Copy out the records below word for word, leaving out the pictures.

▶ **DATA TO USE**:
******************************
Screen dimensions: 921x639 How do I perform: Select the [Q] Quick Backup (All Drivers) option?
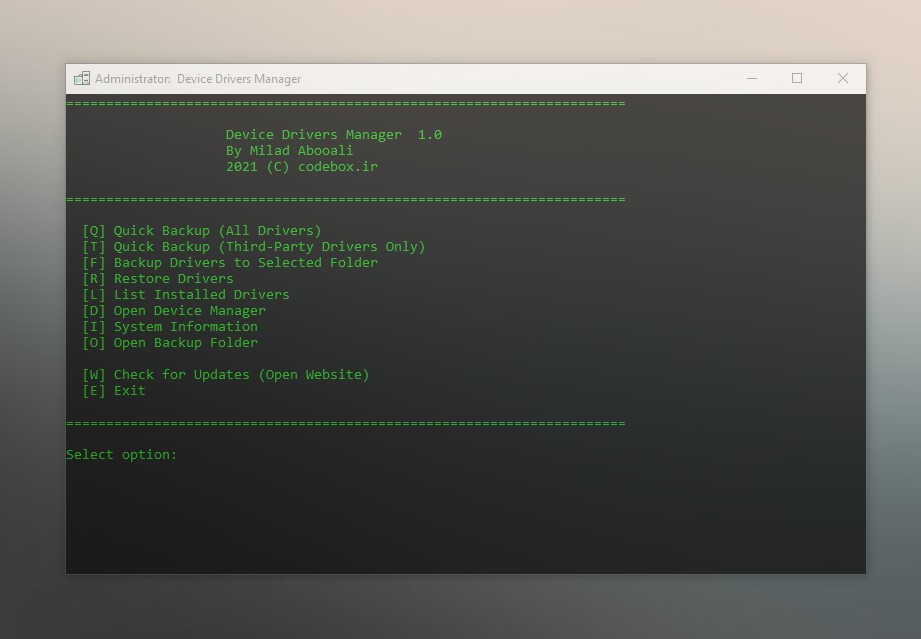[x=201, y=231]
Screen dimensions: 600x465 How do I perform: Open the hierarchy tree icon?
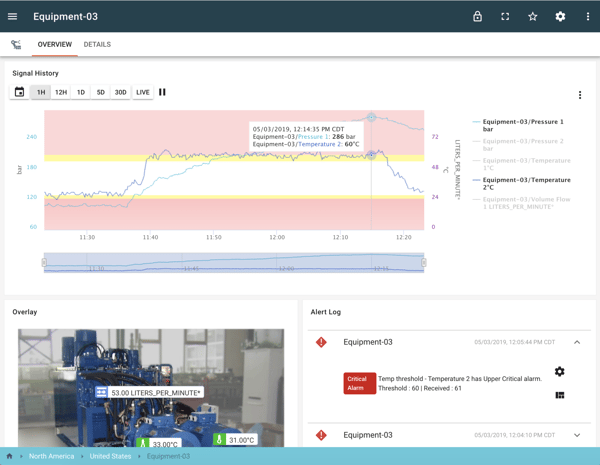(16, 45)
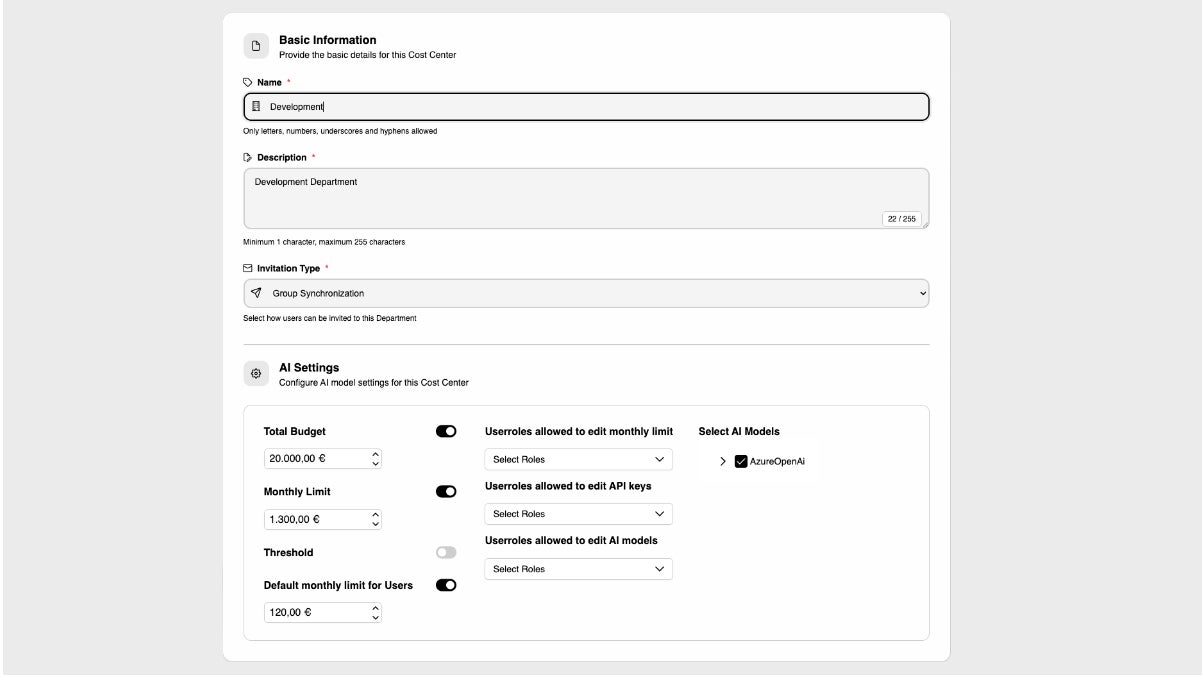
Task: Open roles dropdown for editing AI models
Action: pos(578,569)
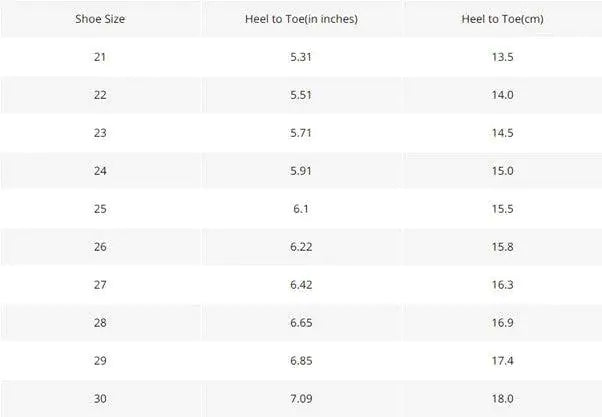Click the 15.8 cm value
602x417 pixels.
(x=503, y=247)
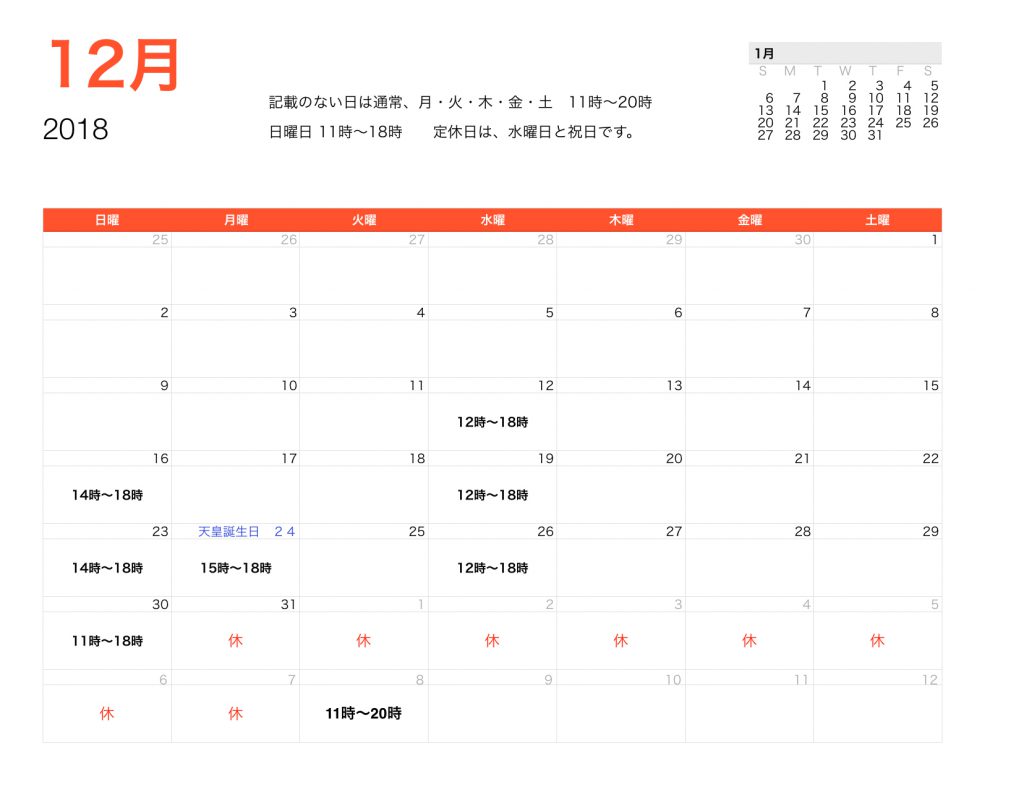The image size is (1024, 789).
Task: Click the 休 label on December 31
Action: pyautogui.click(x=235, y=640)
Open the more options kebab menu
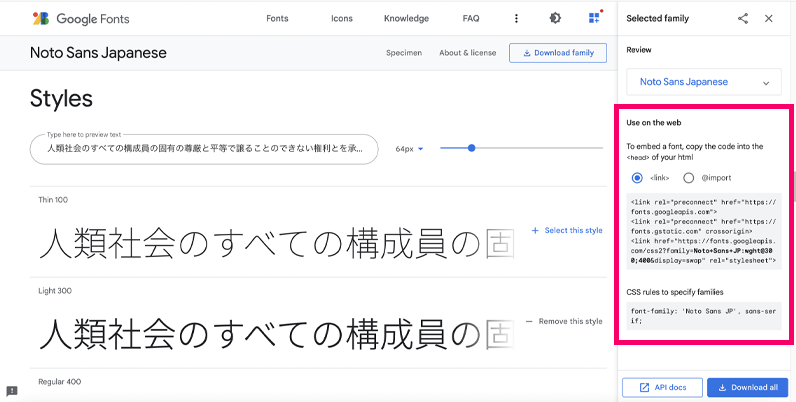796x402 pixels. coord(516,18)
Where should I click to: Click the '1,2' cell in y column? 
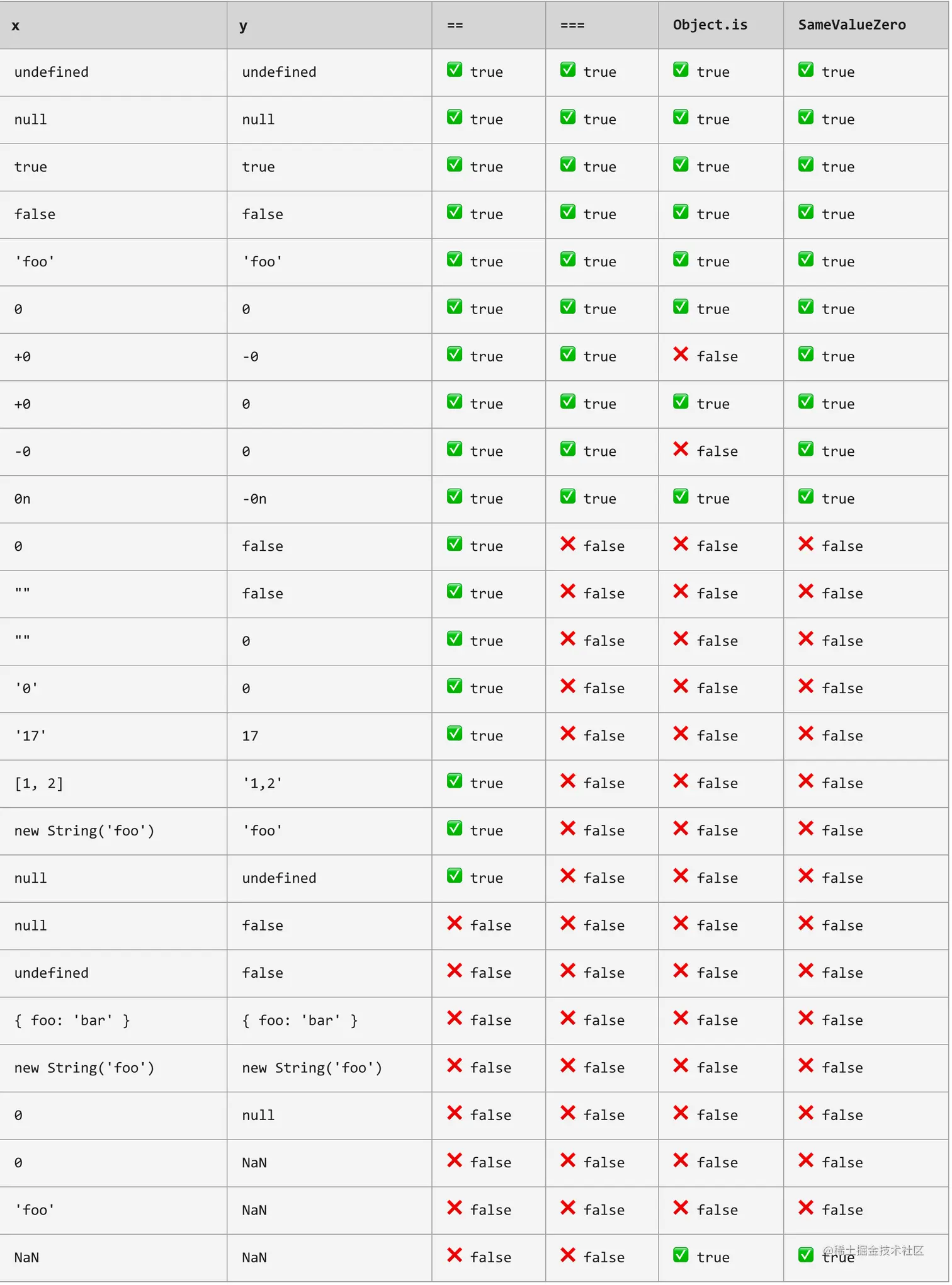pos(262,783)
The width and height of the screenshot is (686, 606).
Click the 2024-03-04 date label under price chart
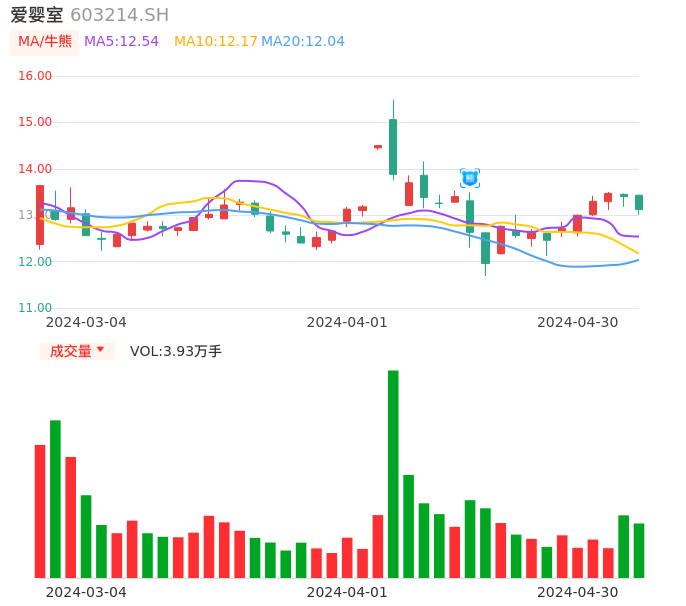86,322
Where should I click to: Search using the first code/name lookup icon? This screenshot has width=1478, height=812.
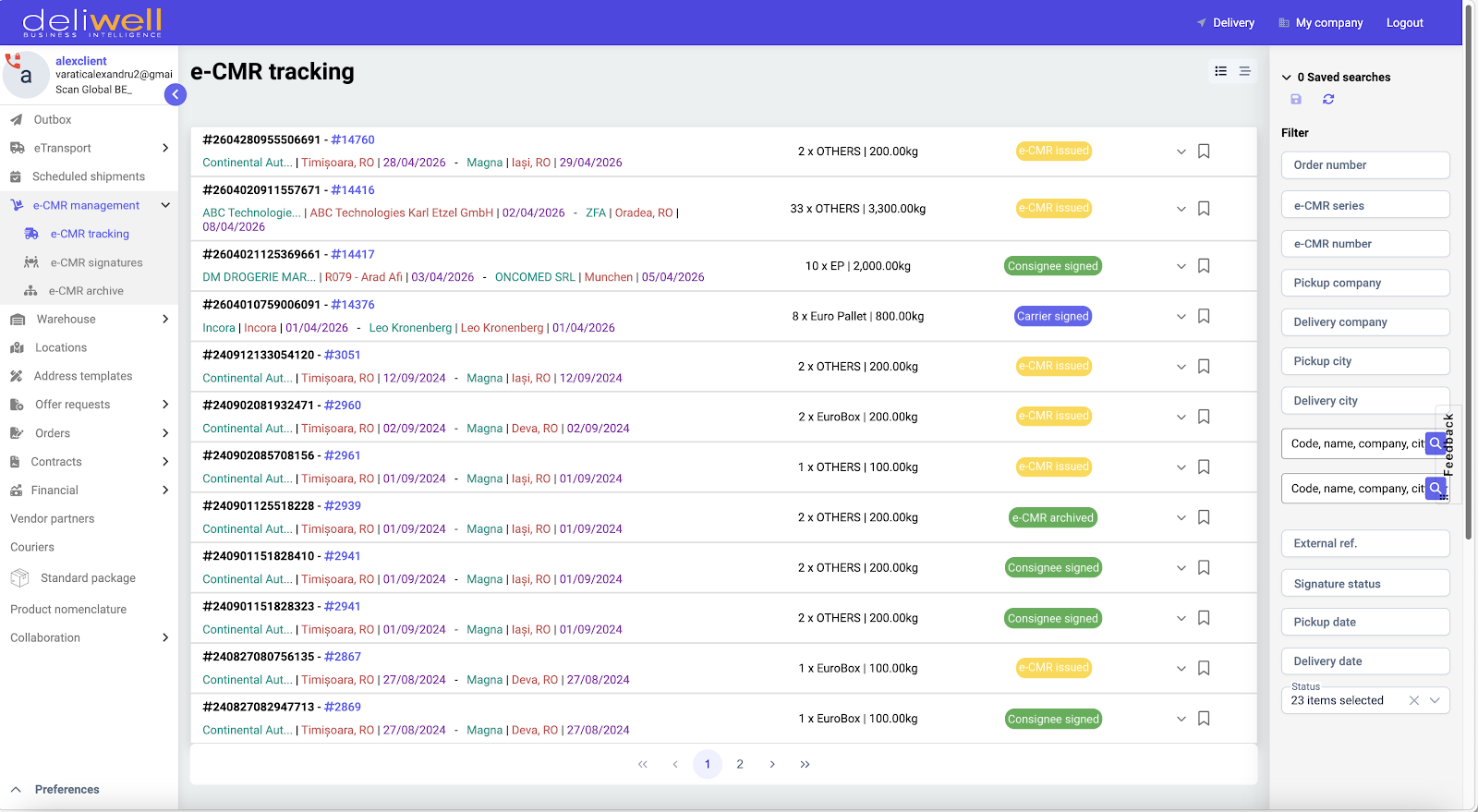1436,443
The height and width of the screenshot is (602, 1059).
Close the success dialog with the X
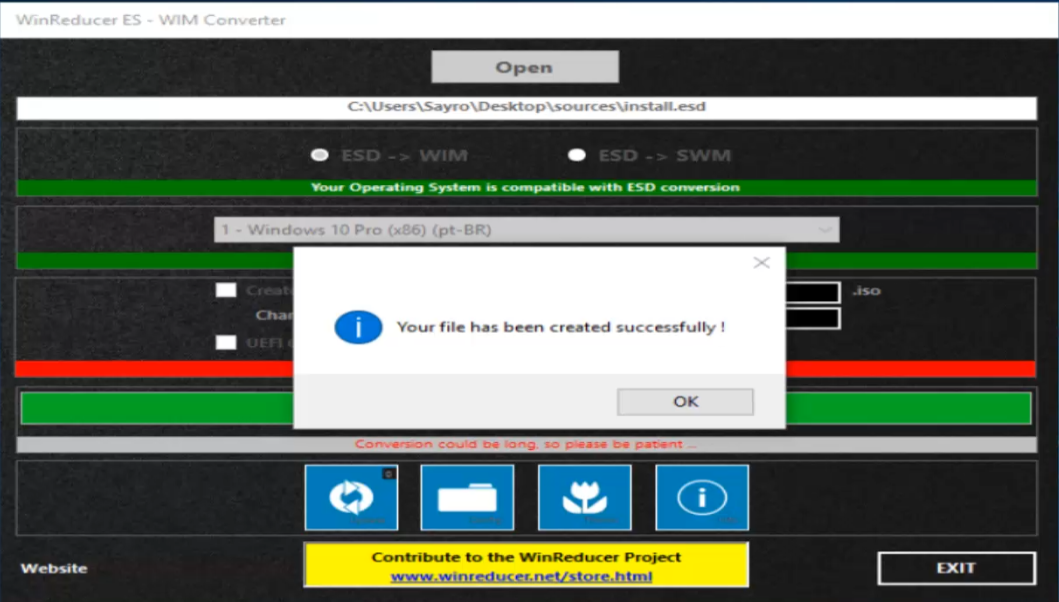click(761, 261)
******************************
▶ **CORRECT RESPONSE**:
Screen dimensions: 921x639 How do I perform: Select the [Q] Quick Backup (All Drivers) option?
[x=201, y=231]
Screen dimensions: 600x465 How do I perform: Open the hierarchy tree icon?
(16, 45)
Task: Open roles dropdown for editing AI models
Action: pos(578,569)
Click the 15.8 cm value
602x417 pixels.
(x=503, y=247)
The image size is (1024, 789).
Task: Click the 休 label on December 31
Action: pyautogui.click(x=235, y=640)
Open the more options kebab menu
796x402 pixels. coord(516,18)
Where should I click to: Click the '1,2' cell in y column? 
pos(262,783)
The width and height of the screenshot is (686, 606).
Click the 2024-03-04 date label under price chart
86,322
Where should I click to: Search using the first code/name lookup icon? This screenshot has width=1478, height=812.
1436,443
The height and width of the screenshot is (602, 1059).
Close the success dialog with the X
click(761, 261)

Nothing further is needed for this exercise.